I hate starting at the beginning.
If I could see you shine, it might make more sense. But I’ll trust in the experience anyway. Naked to the world, fixed on the past full of mistakes and clinging to the fact that it was all worth my while.
It came to the point where the time quit ticking, the road stopped turning and the endless meadows turned to fields of dirt. It all looked the same. Rough, desolate, full of a dust that would choke you to death.
I had to get out. I was dying in there. I grabbed myself and, knowing that my loves would be caught in the middle meant I had to water the garden as I ran. I have no problem playing nice if it means they get some peace. I never got any of that.
I take it back. Before it ended, I gave up on hope. That was when I lost all feeling. I wish it had never gotten to that, yet at the same time, had my fire not gone out, I might have burned it all down.
Now, I face the time when the floodgates are on, yet scheduled to meet when appropriate. I sat naked in front of my creator, placed blessings on my space. Called to the Goddess to guide me. And tore open my past. Still, the emotions hung on the surface as I said my goodbyes. Until it was time to say goodbye to that little girl.
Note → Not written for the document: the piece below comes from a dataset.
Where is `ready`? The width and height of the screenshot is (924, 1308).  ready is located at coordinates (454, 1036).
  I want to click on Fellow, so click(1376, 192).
She still needs me. It’s not about love anymore. She knows she is loved. She has faced that lion head on and roared right back in its face. She needs to know she will survive. And not only survive like that coke addict across the street who raves about strippers and powder, but thrive. Thrive with her dreams dancing in the forefront. Marching headfirst into another existence that she has yearned for her whole life.
Okay. I will give that to you. And in acknowledging that it is now my life’s ambition to protect her, it finally became real. Now existed. And the emotion changed to something that made more sense.
All this time, the pain that floated along inside the core of my being, which I thought was my penance for the decisions I made, I thought would stay with me forever, turned into a deep seated pain. A pain in recognizing that all she ever wanted was not love, but to be safe. She needed to be safe. Why would her fear always be of losing everything anyway?
It doesn’t matter anymore. Because after the intentions were set, the ritual put to bed, the drinks began to flow and so did the tears. Why do they always wait for the high to make them clear? That will change too. It has to soon.
The grieving had begun. I gave up everything. I said goodbye to all of the past and I set my eyes to the future. I put my faith in trusting what will come will come. I will need it all.
Everyday before I walked away, I begged God to be clear in His signs so that I would know which step to take. So I wouldn’t fall on my face. I wear the scars of all the times I stumbled. Of all the times I jumped without looking. Clinging to a feeling that I thought would last forever, only to find it was a mirror with two sides.
Today was clear. I saw that Queen of Hearts. I will march on into the place that you showed me in my dreams. The place where I stand tall and free, loved, protected, and abundant in happiness. Thank you for providing me every ache that I needed to build myself. Thank you for ridding me of all the experiences that were past due their time. Thank you for placing just the right people in front of my face and just the right things inside of my hands.
A chapter has ended and a new one begun.